Comme pour toute recherche scientifique, la connaissance évolue, elle s'accumule avec le temps, et si nous disposions de toutes les connaissances nécessaires sur la chlordécone, j'en serais ravie. Mais tel n'est pas le cas, ainsi ne connaissons-nous pas les effets à long terme. C'est pourquoi nous posions la question du risque de cancer, notamment hormonaux dépendant, puisqu'il s'agit d'un perturbateur endocrinien. Nous connaissons bien, en revanche, les effets à court terme, dus à des expositions massives de travailleurs qui ont développé des troubles neurologiques aigus régressifs, notamment aux États-Unis.
Nous disposons de données portant sur les petits enfants qui peuvent développer des troubles neurologiques régressifs.
Aussi, toutes les études financées aujourd'hui portent-elles sur les effets à long terme afin d'accumuler de la donnée et des connaissances.
Vous demandez encore s'il serait possible d'établir une synthèse des études, c'est ce que j'ai évoqué dans mon propos liminaire, en proposant de réunir les trois grandes alliances de recherche scientifique, qui sont constituées de l'ensemble des organismes de recherche français. Nous allons leur demander la rédaction d'une synthèse de l'état des connaissances nationales et internationales actuelles sur la chlordécone, de façon à les rendre publiques.

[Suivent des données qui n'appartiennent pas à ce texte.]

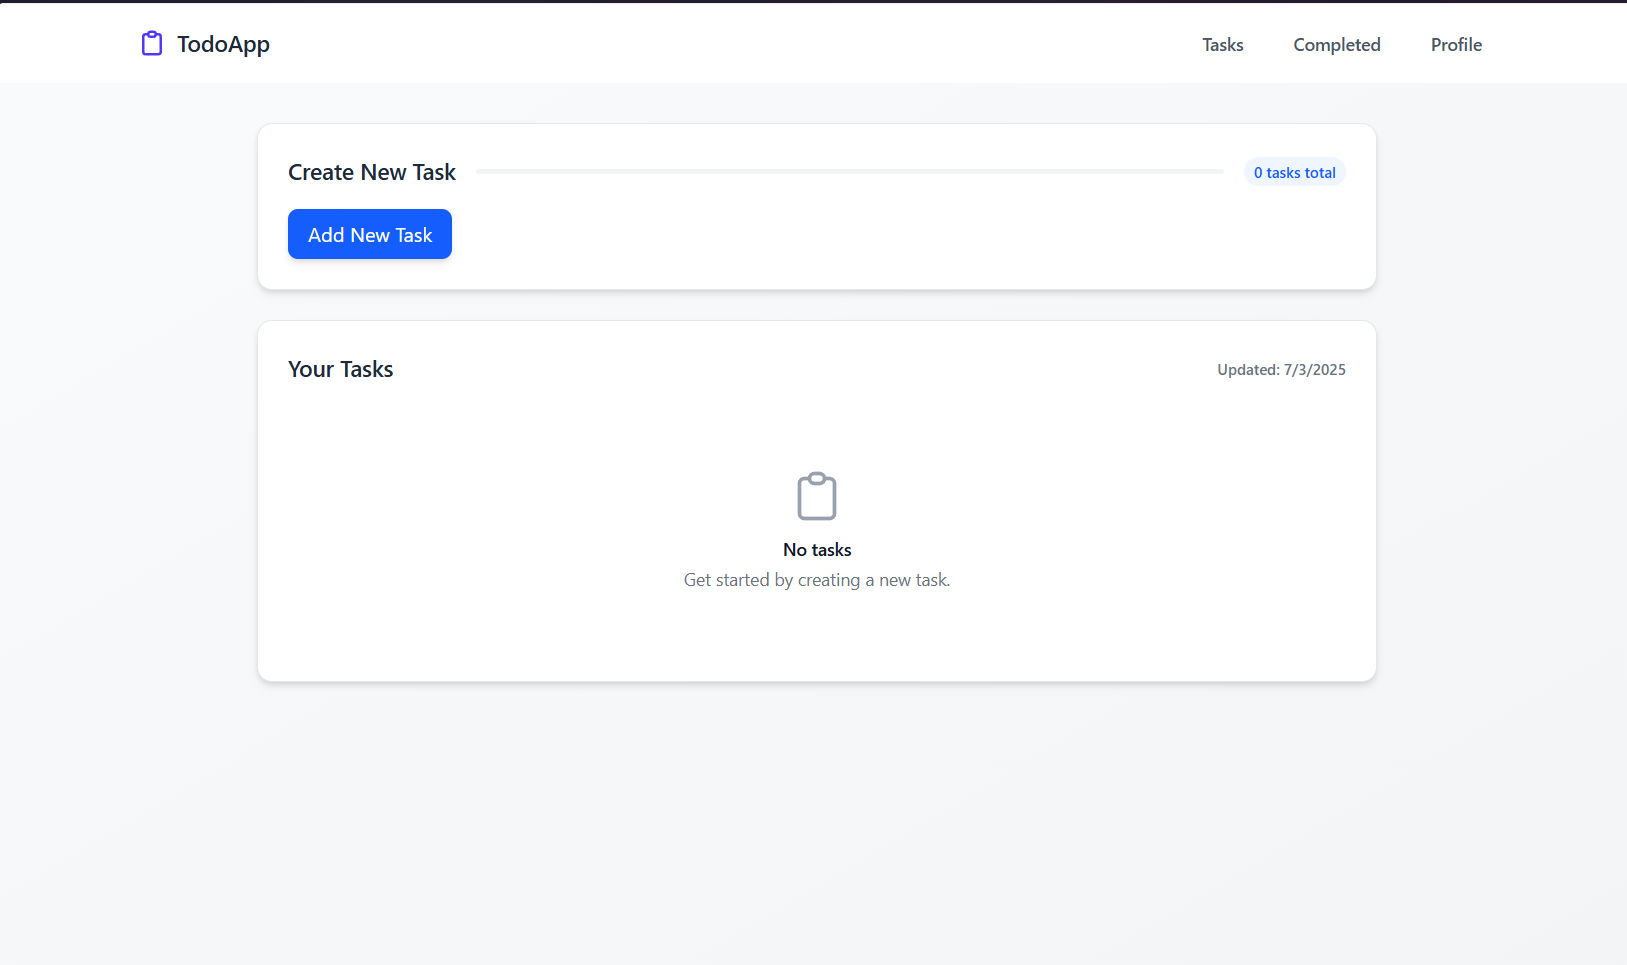Screen dimensions: 1627x965
Task: Click the progress line beside Create New Task
Action: (850, 171)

Il est préférable que ce travail soit réalisé par les alliances qui sont constituées de chercheurs plutôt que par le ministère, et on peut espérer que les intéressés auront soin de rendre la synthèse compréhensible par le grand public.
Vous évoquez ensuite une politique ancrée dans les territoires et le fait que des hauts fonctionnaires se rendant sur place ne régleront pas le problème, et vous avez raison. En effet, en dix ans j'ai pu mesurer l'incongruité qu'il peut y avoir à envoyer un directeur général de la santé faire des conférences.

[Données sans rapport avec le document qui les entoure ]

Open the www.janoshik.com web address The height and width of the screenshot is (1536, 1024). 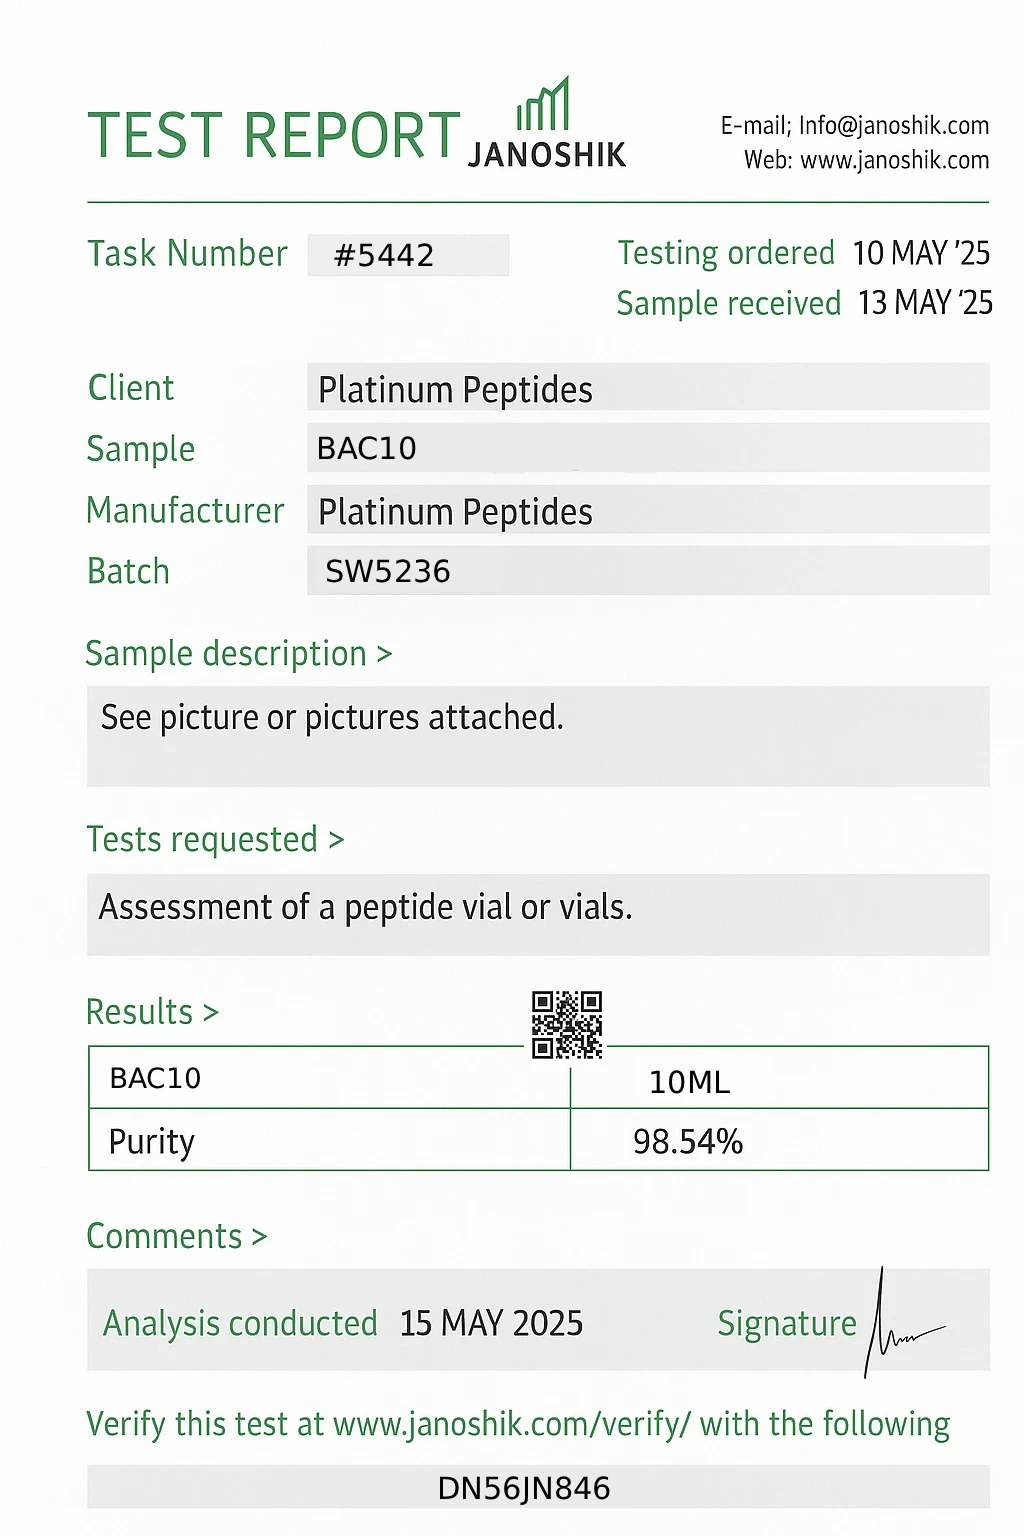(x=895, y=160)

Il n'en demeure pas moins que la volonté de transparence existe, et que la population a besoin qu'on lui montre que nous sommes prêts à répondre aux questions, et que nous sommes là pour rendre compte, pas pour cacher des choses.

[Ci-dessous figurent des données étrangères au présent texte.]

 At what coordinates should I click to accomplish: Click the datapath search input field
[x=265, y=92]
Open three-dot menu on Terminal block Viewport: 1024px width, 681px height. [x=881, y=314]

À cet effet, il me semble qu'envoyer le directeur de la santé ou d'autres responsables publics à une population inquiète constitue un moyen de montrer que l'État est présent, et ne se défile pas.
Certes, cela ne règle pas le sujet de long terme, qui relève d'une politique interministérielle ancrée dont la responsabilité revient au préfet. Les deux préfets de la Martinique et de la Guadeloupe sont en responsabilité des plans chlordécone. Il me semble que ce pilotage doit être redynamisé, et un exercice de pédagogie reste à mener au sujet de l'action de l'État sur place et en métropole afin de rassurer la population.
Les divers ministres concernés pourraient demander à ces préfets un plan d'action local susceptible de rendre compte de cette politique interministérielle ancrée dans les territoires.